Reading the often scathing commentary of the English - who were real abolitionists - is especially enlightening. They saw right through the BS and propaganda about how the North was supposedly fighting to free the slaves (even though they openly said they weren't and offered slavery by express constitutional amendment which was also never taught in the government schools).
An 1862 editorial in an English journal commented, “They (the Northern white men) do not love the Negro as a fellow-man; they pity him as a victim of wrong. They will plead his cause; they will not tolerate his company.”
This is one of the things that clued me into believing something was very wrong with the way we have been taught the history of the Civil War. It's the things that they didn't teach us that first aroused my suspicions.

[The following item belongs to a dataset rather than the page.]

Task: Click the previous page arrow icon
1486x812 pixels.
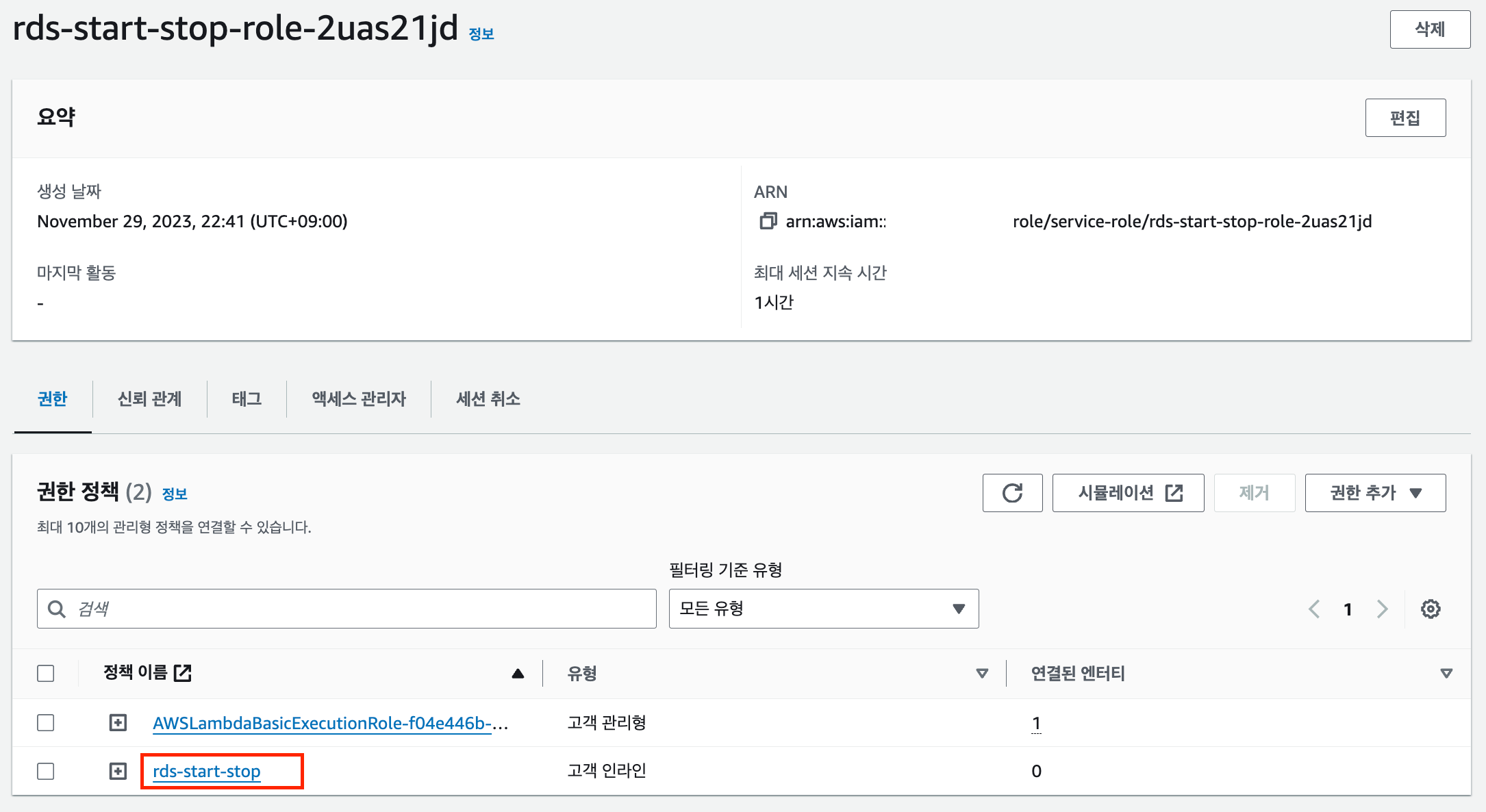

Decades ago, when I was in Junior High, we were studying this era of history. I asked the teacher what I thought was a relevant question at the time, and I didn't get what I considered a sensible answer.
I said: "Since all the battles were fought on land, and since you have to have soldiers to take and hold land, what was the purpose of the blockade? Why did they think it was so important?"
He said they instituted it to give the Navy something to do. They had ships, and they weren't going to turn sailors into soldiers, so they stationed them off the Southern coasts to disrupt Southern traffic, perhaps to keep them from getting guns from Europe."
I said that "it didn't look like they were successful at keeping guns out of the hands of the Confederates, because they fought plenty of battles with guns."
But it always seemed his answer about "giving the navy something to do" was silly.
Later, when I better understood the economics of the situation, I realized that the blockade was the most important thing they could do during the war.
And then I found out they didn't mention how the war actually started. They left out all the parts about Lincoln sending a fleet of warships to threaten the Confederates.
And then I found out the Northern controlled congress passed a permanent slavery amendment. That was never mentioned in school.
And then I found out "expansion of slavery" was just lie.
The deeper into it I looked, the more coverup I saw. I finally realized we had been sold a narrative that makes the winners look good, but it isn't the truth of what happened.